Students prepare endlessly and relentlessly for standardized tests. The tests measure scholastic readiness and they try to evaluate a student’s standards compared to others in the nation or their area. But, are standardized tests really all they’re cracked up to be? Many people believe there are both pros and cons to standardized testing, although I believe there is one clear opinion.
The first type of standardized testing used in the world was in imperial China. They used the results from the tests to determine someone’s eligibility for positions of government. The two main types of standardized testing for high school students today are the SAT and the ACT. The SAT tests students on critical reading, writing, and mathematics. The ACT tests students on English, reading, mathematics, and science. The tests are then sent to colleges to review as major part of acceptance and even scholarship awards.

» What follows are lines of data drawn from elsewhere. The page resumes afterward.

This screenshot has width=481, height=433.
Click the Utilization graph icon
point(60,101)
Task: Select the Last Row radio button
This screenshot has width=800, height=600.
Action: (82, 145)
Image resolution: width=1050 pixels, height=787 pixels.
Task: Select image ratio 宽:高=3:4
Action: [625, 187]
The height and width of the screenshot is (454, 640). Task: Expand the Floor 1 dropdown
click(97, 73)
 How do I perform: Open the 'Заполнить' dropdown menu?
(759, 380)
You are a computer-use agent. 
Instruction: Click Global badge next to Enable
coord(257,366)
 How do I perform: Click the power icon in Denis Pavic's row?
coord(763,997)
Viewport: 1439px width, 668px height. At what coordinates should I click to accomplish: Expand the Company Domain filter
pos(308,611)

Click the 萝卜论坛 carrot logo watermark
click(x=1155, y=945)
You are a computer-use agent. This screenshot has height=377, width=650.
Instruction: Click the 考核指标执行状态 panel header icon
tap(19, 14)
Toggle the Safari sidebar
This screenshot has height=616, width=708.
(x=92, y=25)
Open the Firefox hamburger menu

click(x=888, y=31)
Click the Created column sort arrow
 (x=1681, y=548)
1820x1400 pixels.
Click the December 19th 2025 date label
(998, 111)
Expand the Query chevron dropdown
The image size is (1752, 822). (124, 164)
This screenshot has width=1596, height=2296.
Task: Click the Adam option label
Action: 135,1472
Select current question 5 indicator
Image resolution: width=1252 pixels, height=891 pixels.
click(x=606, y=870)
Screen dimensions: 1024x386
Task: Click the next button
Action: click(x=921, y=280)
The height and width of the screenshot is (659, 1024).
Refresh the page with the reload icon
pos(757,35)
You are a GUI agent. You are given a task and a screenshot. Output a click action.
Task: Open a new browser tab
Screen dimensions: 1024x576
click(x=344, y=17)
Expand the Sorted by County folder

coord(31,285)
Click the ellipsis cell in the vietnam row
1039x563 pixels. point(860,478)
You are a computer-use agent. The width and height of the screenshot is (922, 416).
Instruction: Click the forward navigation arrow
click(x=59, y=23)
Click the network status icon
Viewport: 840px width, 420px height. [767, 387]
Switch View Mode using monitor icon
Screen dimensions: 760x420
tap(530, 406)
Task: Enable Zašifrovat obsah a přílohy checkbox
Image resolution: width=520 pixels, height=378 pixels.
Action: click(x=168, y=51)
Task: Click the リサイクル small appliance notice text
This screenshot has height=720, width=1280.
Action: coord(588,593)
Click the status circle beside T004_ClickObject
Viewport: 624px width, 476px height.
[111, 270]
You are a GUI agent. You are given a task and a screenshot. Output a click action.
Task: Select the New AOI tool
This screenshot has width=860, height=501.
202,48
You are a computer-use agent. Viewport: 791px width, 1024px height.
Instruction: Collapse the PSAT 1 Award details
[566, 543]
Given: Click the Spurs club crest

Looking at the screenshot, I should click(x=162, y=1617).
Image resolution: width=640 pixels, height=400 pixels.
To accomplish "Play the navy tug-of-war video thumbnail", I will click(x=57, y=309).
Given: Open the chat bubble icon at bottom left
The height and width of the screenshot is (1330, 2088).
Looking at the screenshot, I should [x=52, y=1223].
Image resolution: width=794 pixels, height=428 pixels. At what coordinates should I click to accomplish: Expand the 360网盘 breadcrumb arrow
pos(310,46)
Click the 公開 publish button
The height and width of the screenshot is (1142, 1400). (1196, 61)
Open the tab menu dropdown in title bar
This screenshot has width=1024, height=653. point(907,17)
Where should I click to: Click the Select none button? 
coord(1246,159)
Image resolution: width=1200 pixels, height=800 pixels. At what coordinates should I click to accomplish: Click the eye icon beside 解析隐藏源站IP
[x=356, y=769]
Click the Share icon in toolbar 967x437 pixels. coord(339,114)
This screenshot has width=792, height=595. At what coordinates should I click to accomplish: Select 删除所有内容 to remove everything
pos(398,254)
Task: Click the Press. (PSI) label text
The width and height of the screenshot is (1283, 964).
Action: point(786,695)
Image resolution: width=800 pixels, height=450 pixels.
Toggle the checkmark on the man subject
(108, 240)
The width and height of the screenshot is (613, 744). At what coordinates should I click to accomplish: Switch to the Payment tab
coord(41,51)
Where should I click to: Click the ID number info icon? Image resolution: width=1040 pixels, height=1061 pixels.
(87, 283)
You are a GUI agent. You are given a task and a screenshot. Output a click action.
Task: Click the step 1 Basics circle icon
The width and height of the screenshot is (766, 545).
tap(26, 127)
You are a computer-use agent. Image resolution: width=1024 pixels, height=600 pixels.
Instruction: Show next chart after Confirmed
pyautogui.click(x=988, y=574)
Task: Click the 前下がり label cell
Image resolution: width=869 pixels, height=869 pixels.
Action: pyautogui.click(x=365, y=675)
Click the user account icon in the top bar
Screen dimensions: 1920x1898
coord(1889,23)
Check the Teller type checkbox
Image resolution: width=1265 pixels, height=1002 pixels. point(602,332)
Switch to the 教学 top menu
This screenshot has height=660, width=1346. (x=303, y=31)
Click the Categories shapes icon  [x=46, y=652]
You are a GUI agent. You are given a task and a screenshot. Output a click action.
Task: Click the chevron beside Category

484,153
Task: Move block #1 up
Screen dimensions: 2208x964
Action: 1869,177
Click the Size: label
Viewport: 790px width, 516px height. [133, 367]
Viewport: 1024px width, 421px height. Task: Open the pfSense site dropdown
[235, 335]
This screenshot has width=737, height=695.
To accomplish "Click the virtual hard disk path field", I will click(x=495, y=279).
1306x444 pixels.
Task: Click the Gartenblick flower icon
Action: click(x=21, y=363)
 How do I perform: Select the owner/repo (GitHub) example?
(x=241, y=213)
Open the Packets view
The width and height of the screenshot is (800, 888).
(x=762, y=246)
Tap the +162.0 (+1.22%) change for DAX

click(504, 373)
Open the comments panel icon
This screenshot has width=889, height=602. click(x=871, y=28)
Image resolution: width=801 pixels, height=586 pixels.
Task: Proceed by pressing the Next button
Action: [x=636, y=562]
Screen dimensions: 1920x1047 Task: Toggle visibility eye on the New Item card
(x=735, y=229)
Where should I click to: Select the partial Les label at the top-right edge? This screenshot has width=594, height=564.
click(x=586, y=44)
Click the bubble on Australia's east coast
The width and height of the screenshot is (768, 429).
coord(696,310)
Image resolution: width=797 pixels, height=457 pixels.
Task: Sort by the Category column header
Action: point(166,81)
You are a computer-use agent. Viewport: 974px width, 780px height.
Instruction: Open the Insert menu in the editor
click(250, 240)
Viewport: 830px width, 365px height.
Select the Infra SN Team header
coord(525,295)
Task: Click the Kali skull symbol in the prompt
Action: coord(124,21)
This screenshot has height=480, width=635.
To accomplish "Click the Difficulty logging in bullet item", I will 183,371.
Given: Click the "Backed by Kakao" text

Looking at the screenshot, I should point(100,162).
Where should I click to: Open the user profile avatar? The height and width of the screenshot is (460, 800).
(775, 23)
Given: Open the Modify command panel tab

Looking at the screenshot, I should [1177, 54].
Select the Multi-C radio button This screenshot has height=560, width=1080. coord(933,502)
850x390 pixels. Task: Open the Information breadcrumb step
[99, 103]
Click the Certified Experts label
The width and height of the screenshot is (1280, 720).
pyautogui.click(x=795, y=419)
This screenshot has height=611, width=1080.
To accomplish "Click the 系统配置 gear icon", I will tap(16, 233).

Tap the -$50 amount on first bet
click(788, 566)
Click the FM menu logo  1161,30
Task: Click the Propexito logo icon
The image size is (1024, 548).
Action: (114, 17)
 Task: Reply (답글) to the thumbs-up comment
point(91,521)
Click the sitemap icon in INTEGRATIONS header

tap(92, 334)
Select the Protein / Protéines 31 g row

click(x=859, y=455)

In my opinion, standardized tests do not accurately measure a student’s ability and intelligence. According to Fair Test, students’ individual scores could “vary significantly from day to day due to testing conditions or the test-takers’ mental or emotional state.” This means that students could practice every day, but if on the day of the test they are given bad news, something is going on at home or a friendships is upsetting them, they won’t be in their right state of mind. Also, the questions are the same for each student, which is not fair. Some students may have come form different backgrounds of learning such as what school they go to, what classes they take, or whether or not they are in an honors or AP class. So it is not fair for colleges to assume and judge intelligence based on a student’s scores from standardized tests because everyone learns differently.
I don’t think standardized tests are worth all the stress. The sad truth is, we all have to take them whether we like them or not. This might change in the future but for now, we have to accept it. The best and only thing we can do is study hard and make sure we are prepared—oh, and not to let our nerves get the best of us!